Duo in combination with products in Cisco’s portfolio including Umbrella, Stealthwatch, ISE and Tetration will let Cisco to provide an end-to-end Zero Trust Architecture, wrote Gee Rittenhouse, senior vice president of engineering for Cisco’s Security Business Group in a blog about the Duo acquisition.
“Integrating our network, device and cloud security platforms with Duo’s zero trust authentication and access products, Cisco’s security architecture is equipped to address the complex challenges that stem from hybrid and multi-cloud environments in today’s work environment,” Rittenhouse wrote.
A few technical details of the deal include Cisco currently provides on-premises network access control via its Identity Services Engine (ISE) product.
Duo's software as a service-based (SaaS) model will be integrated with Cisco ISE to extend ISE to provide cloud-delivered application access control.
Furthermore, and by verifying user and device trust, Duo will add trusted identity awareness into Cisco's Secure Internet Gateway, Cloud Access Security Broker, Enterprise Mobility Management, and several other cloud-delivered products.
And finally, with Duo’s Unified Endpoint Visibility, customers can see, track and report on all end user devices from a single dashboard.
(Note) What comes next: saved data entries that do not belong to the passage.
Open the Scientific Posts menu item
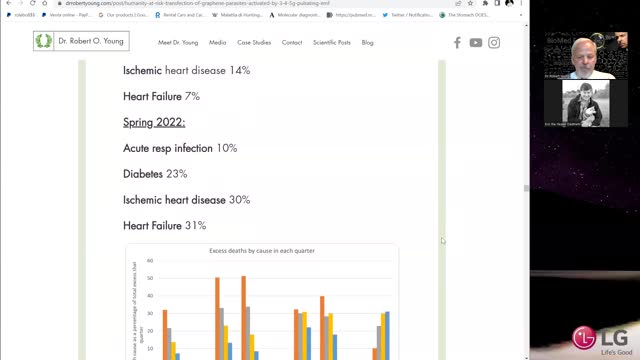This screenshot has width=640, height=360. (332, 42)
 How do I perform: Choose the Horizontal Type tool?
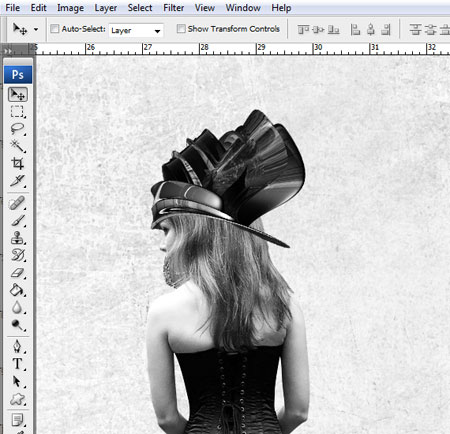[x=17, y=364]
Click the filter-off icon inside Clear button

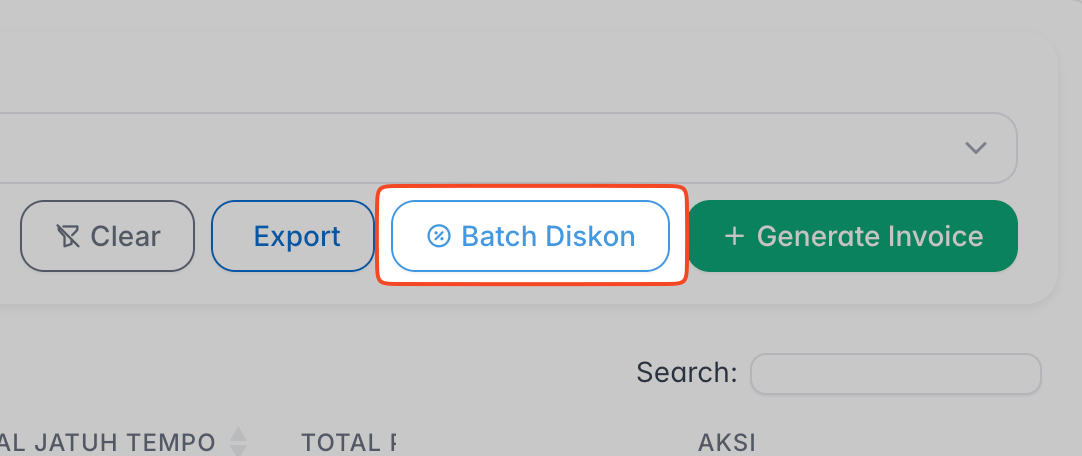coord(68,237)
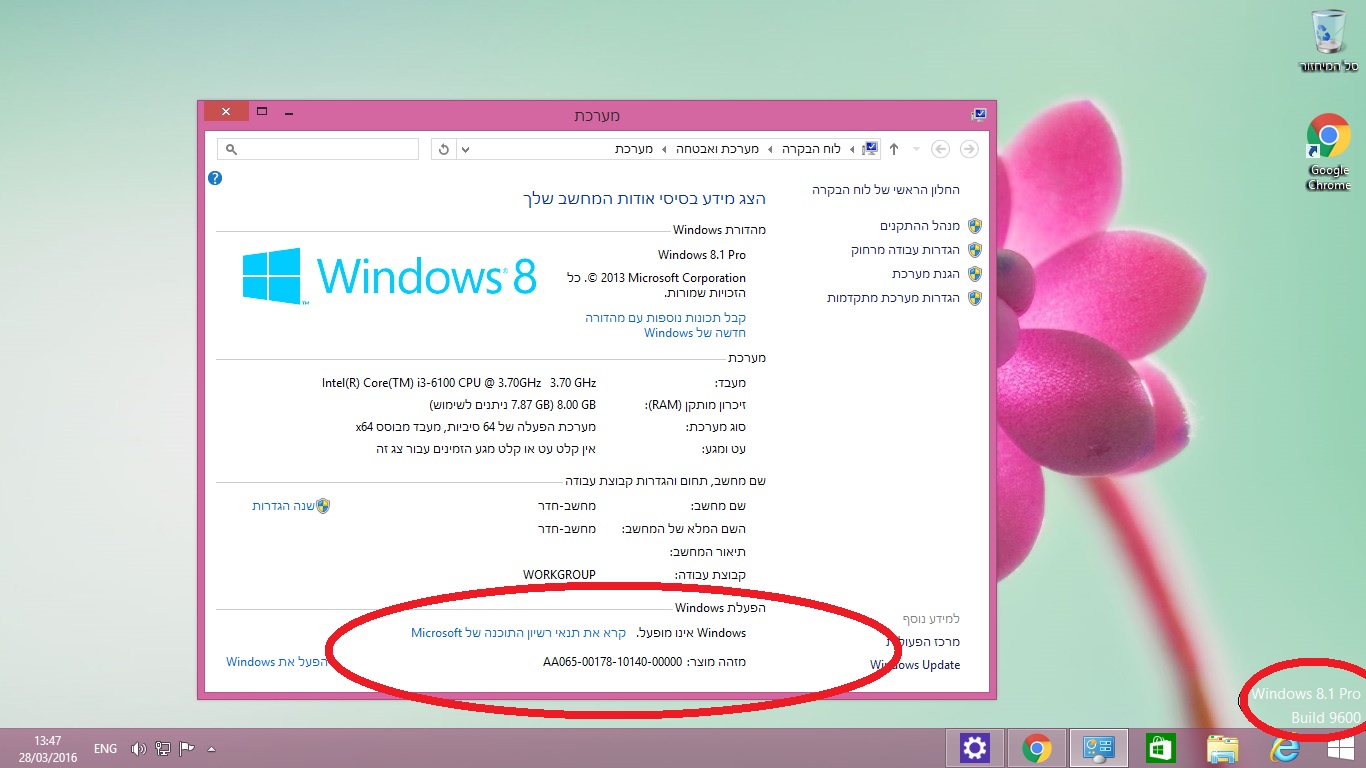
Task: Open Windows Update link at bottom
Action: (915, 665)
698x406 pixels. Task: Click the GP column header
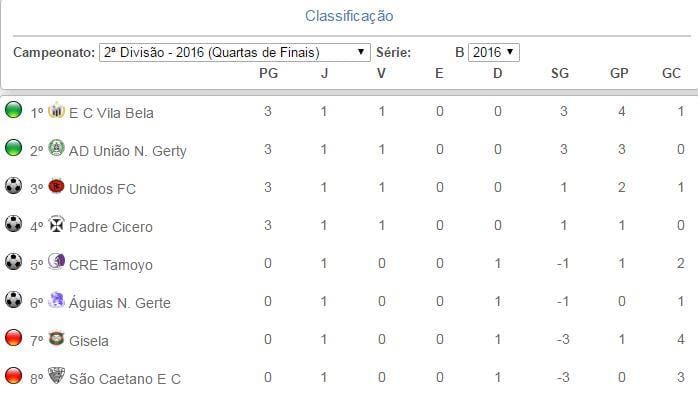[x=621, y=73]
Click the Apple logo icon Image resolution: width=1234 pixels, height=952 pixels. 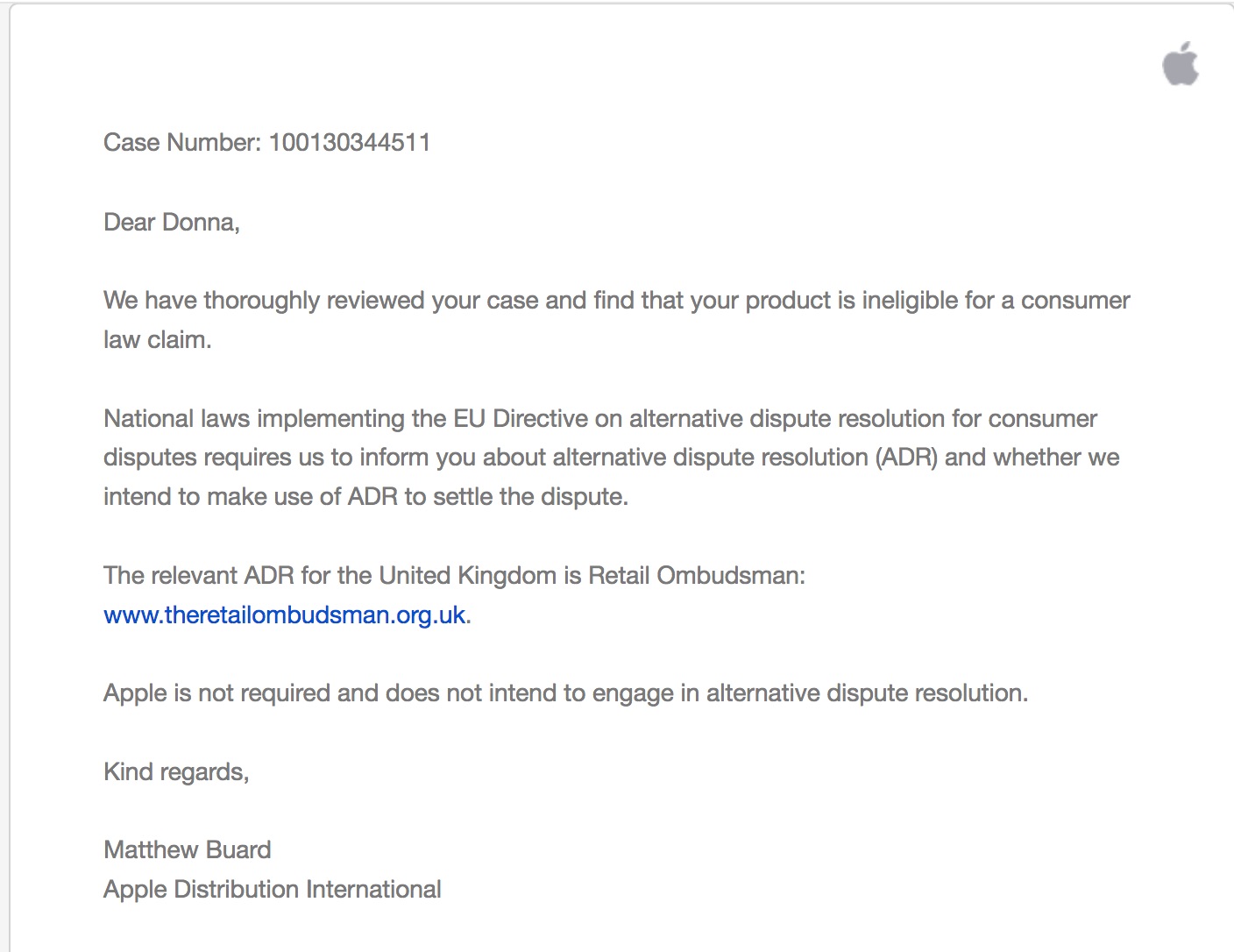coord(1181,64)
Duo's user and device reports give admins actionable data on user behaviour and risky devices.
Cisco said that integration of its network, device and cloud security platforms with Duo Security’s zero-trust authentication and access products will let customers to quickly secure users to any application on any networked device.
The deal is Cisco’s biggest since its US$3.7-billion buy of performance monitoring software company AppDynamics in 2017, and its largest in the cyber security sector since its US$2.7-billion Sourcefire acquisition in 2013.
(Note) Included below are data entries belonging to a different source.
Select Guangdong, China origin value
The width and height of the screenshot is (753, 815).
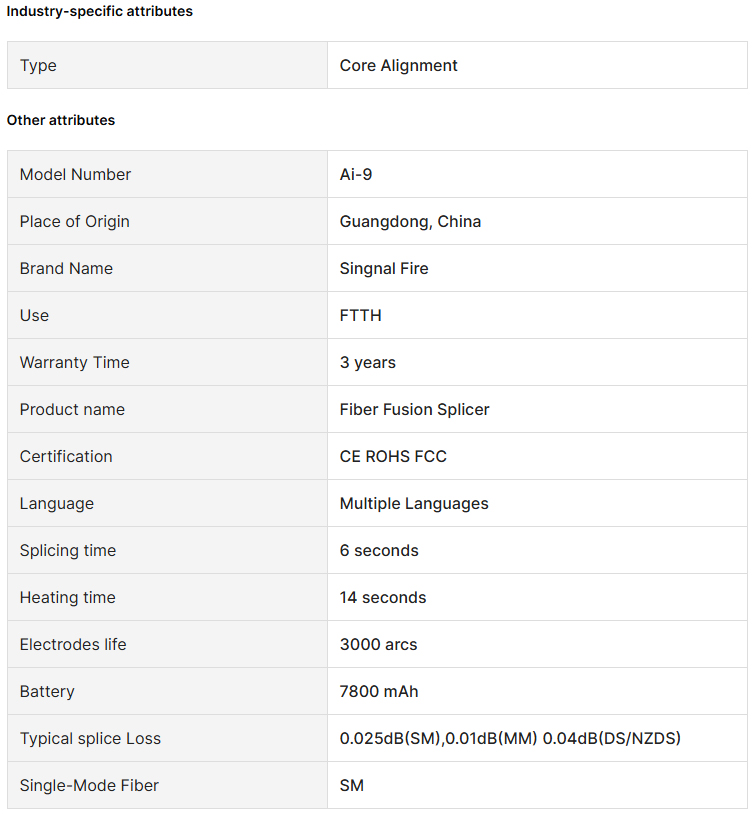[x=410, y=221]
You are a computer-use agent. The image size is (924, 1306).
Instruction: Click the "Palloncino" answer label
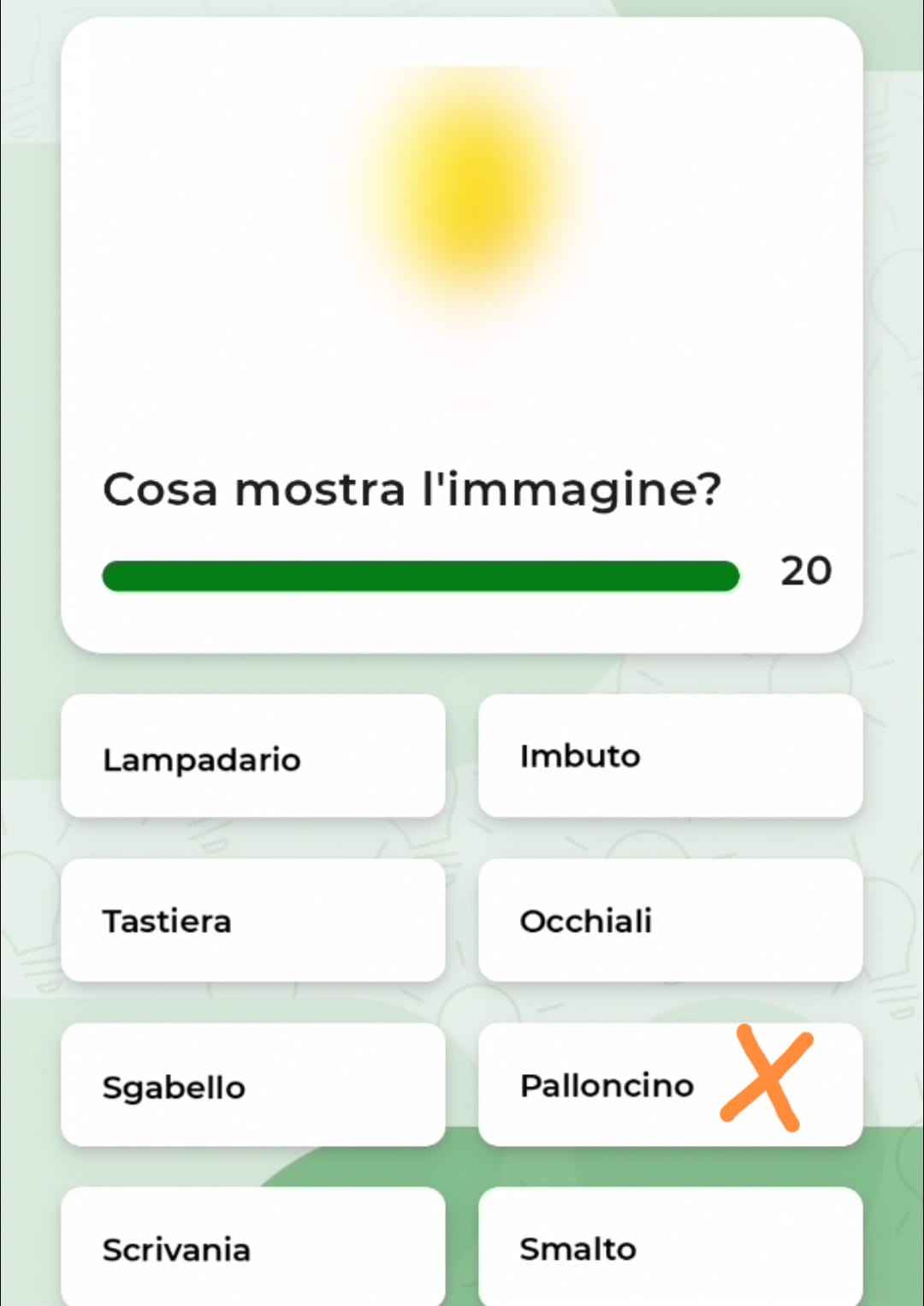[607, 1085]
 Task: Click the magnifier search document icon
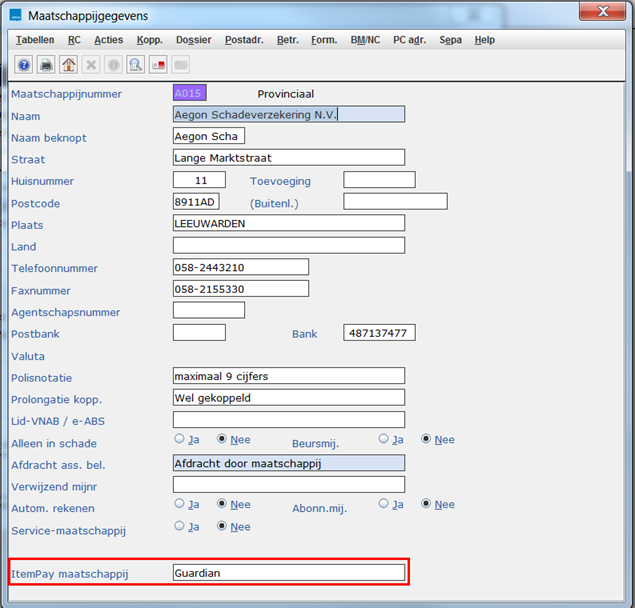(136, 65)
Duo, founded in 2009, has about 700 employees working from offices in Michigan, Texas, Detroit, California and London. Cisco said it expects the deal to close in the first quarter of the vendor's fiscal year 2019.
In a similar announcement in early 2018, Duo said it had surpassed US$100 million in recurring revenue. Duo Security was valued at about US$1.17 billion as of its last funding round.
Cisco Security topped US$2 billion in annual revenue for the first time in the 2017 fiscal year, reporting US$2.15 billion in sales out of Cisco’s total of US$48 billion.
Duo CEO and co-founder Dug Song and the Duo team are joining Cisco’s Networking and Security business led by executive vice president and general manager, David Goeckeler.